Brief: Only the lines from the line containing "Task: Open the Verktyg menu" to the end of the entries should be repeated, exactly as they appear.

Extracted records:
"""
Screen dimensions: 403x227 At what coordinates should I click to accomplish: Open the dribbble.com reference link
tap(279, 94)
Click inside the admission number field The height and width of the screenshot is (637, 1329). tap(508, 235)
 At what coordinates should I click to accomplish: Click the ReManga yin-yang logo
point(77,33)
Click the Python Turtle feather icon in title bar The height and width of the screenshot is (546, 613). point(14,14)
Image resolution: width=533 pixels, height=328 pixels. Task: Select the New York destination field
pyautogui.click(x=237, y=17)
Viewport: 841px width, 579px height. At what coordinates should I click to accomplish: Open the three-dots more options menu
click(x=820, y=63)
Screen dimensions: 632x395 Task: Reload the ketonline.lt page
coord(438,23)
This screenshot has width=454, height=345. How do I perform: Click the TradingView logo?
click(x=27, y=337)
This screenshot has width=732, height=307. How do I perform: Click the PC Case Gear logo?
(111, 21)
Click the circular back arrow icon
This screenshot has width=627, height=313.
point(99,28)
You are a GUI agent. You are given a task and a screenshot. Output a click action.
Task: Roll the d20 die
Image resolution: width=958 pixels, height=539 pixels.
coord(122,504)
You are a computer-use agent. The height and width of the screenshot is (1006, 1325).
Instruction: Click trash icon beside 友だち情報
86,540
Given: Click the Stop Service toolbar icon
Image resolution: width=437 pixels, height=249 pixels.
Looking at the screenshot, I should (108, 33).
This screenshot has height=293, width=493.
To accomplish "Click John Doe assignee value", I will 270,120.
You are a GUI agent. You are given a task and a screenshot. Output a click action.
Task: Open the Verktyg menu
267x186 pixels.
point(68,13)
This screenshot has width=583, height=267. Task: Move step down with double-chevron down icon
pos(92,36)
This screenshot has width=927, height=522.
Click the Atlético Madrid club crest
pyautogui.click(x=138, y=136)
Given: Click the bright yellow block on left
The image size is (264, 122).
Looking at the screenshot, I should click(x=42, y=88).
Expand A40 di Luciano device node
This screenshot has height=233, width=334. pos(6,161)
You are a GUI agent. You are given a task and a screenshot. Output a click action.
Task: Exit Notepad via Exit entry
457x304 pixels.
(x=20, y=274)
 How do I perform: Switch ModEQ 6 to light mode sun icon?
"""
Exercise output:
Task: Open the Verktyg menu
267x186 pixels.
point(68,13)
This screenshot has width=583, height=267. Task: Move step down with double-chevron down icon
pos(92,36)
This screenshot has width=927, height=522.
Click the Atlético Madrid club crest
pyautogui.click(x=138, y=136)
Given: Click the bright yellow block on left
The image size is (264, 122).
Looking at the screenshot, I should click(x=42, y=88).
Expand A40 di Luciano device node
This screenshot has height=233, width=334. pos(6,161)
You are a GUI agent. You are given a task and a screenshot. Output a click action.
Task: Exit Notepad via Exit entry
457x304 pixels.
(x=20, y=274)
 How do I perform: Switch ModEQ 6 to light mode sun icon?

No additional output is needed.